Trump Ban, Apple y la diversidad

15 de febrero de 2017 (05:00 CET)

"Nuestra compañía depende de la diversidad con mayúsculas: la diversidad de pensamiento viene dada generalmente si las personas provienen de contextos diferentes". El consejero delegado de Apple, Tim Cook, comentó así el veto a los inmigrantes que impuso Trump.

Seguramente esta opinión la comparten muchas de las 100 mayores empresas estadounidenses que generan más del 46% del PIB como Google, Apple, Facebook, Microsoft, Uber, Tesla, Paypal ...etc.

El miedo a la diversidad y a la globalización no se limita a una reacción en la política. Tiene grandes repercusiones en el mundo de los negocios y las empresas y podría aumentar el resentimiento popular y de los votantes al poder corporativo.

La diversidad es algo más que la raza o el género. Debe incluir ideas, la creatividad, las habilidades, los pensamientos, los antecedentes y las experiencias.

En EEUU, donde conviven y trabajan diferentes nacionalidades, las empresas más exitosas son aquellas que ha tenido el factor cultural como parte de su estrategia y que han incorporado las influencias, prácticas y valores de otras culturas. Las que han permitido a un amplio espectro de personas participar activamente, contribuir y aprovechar su potencial. No solo las multinacionales, cada vez mas pymes tienen cadenas de suministro mundiales o accionistas extranjeros.
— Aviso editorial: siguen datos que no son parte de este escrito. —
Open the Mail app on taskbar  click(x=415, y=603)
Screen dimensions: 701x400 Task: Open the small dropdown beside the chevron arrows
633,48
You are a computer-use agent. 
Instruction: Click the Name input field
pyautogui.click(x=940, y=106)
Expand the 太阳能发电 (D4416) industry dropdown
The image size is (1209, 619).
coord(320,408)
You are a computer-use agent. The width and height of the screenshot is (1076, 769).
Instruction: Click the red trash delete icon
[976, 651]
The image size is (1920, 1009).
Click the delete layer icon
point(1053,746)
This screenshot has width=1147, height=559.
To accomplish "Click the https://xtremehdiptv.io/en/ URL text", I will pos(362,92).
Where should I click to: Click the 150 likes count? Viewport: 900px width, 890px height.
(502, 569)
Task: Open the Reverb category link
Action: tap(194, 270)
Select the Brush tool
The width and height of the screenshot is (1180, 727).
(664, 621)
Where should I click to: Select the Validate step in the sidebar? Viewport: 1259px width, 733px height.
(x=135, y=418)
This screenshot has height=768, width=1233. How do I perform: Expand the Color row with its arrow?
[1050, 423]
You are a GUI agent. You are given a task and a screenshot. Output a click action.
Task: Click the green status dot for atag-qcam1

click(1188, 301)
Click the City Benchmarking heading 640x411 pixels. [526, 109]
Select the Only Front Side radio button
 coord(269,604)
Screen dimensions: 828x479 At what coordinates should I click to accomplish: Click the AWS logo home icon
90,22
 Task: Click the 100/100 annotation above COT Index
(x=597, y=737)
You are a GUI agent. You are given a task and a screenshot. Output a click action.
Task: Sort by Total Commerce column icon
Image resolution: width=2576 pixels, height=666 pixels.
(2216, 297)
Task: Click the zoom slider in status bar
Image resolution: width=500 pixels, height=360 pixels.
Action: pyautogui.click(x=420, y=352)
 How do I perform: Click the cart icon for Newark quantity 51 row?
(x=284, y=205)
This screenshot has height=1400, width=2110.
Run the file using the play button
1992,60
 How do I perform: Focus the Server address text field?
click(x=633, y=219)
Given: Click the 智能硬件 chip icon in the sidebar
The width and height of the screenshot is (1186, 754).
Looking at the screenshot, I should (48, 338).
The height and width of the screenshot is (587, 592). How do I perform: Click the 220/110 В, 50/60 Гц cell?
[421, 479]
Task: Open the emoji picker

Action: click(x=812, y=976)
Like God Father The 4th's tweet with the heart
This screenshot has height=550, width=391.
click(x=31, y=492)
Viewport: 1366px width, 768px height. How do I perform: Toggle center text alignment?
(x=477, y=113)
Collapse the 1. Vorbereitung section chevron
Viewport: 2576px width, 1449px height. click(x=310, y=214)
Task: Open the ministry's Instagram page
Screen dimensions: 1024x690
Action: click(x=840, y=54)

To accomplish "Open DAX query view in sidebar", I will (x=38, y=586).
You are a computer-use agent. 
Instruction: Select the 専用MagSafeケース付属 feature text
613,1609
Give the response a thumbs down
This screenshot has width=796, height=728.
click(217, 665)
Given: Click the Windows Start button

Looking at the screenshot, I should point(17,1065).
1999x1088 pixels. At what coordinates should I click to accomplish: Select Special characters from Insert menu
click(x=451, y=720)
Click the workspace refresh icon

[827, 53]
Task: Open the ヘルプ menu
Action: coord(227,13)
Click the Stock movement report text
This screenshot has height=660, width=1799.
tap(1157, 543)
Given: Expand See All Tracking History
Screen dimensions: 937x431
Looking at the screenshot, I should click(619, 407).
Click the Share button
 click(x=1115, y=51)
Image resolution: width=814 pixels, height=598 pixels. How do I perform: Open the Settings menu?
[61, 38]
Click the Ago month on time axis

La inmigración en EEUU ha experimentado obstáculos conocidos y relegación social de las comunidades, pero muchos han conseguido emprender con éxito y dinamismo en beneficio de la economía de su país de adopción. El 40% de la lista de empresas Fortune 500 fueron fundadas por inmigrantes o sus hijos.

En EEUU, los empresarios inmigrantes crearon el 28,5% de las nuevas empresas en 2014, frente al 25,9% del 2013 y apenas 13,3% en 1996. Además el 25% de las empresas de ingeniería y tecnología fundadas entre 2006 y 2012 tenían al menos un fundador nacido en el extranjero, y en Silicon Valley la cuota se eleva al 43,9%.

Gran parte de la acción política en los últimos años está vinculada a una reacción contra la globalización. El voto Brexit o el ascenso de políticos como Marine Le Pen y Trump, por ejemplo. Un reciente informe estableció un paralelo con la primera gran era de la globalización a finales del siglo XIX o principios del XX, que también dieron lugar a reacciones violentas: asesinatos anarquistas, malestar industrial y restricciones a la inmigración.

En estos tiempos de crisis económica y de identidad, los temas de inmigración y diversidad son particularmente apremiantes. ¿La inmigración enriquece o no? ¿Es fuente adicional de inseguridad? ¿Son las identidades específicas de los migrantes y sus descendientes compatibles con la identidad de la sociedad de acogida?

Las personas con talento se cansan cuando se dan cuenta que el sistema sólo les incluye, pero no los acepta. Para evitar estos problemas, países, organizaciones y empresas tienen que hacer un esfuerzo para incluir plenamente a los empleados en todos los aspectos del trabajo.

La guerra por el talento que se está librando desde hace años, la puede perder EEUU. Muchas empresas globales, tienen dificultades para reclutar a los mejores talentos porque operan una pirámide de pasaportes, leyes y prejuicios.

La diversidad de pensamiento y las experiencias culturales como ha demostrado ayuda en la expansión creativa de las empresas. Un equipo global no solo suma habilidades, está abierto al mundo y sus diferentes talentos aportarán sus valores.

Creará una cultura de trabajo que estimule conversaciones abiertas, que eliminará barreras y muros y producirá mayor impacto en la sociedad. Sumar culturas y capacidades y utilizar esta sinergia en la búsqueda de nuevas soluciones hará crecer nuestras empresas y nuestras sociedades. Más allá de Trump y su pensamiento en blanco y negro, la diversidad se hace más necesaria que nunca en estos tiempos tormentosos, sino se corre el riesgo de empeorar el curso de la historia y de la economía al elegir el bando equivocado.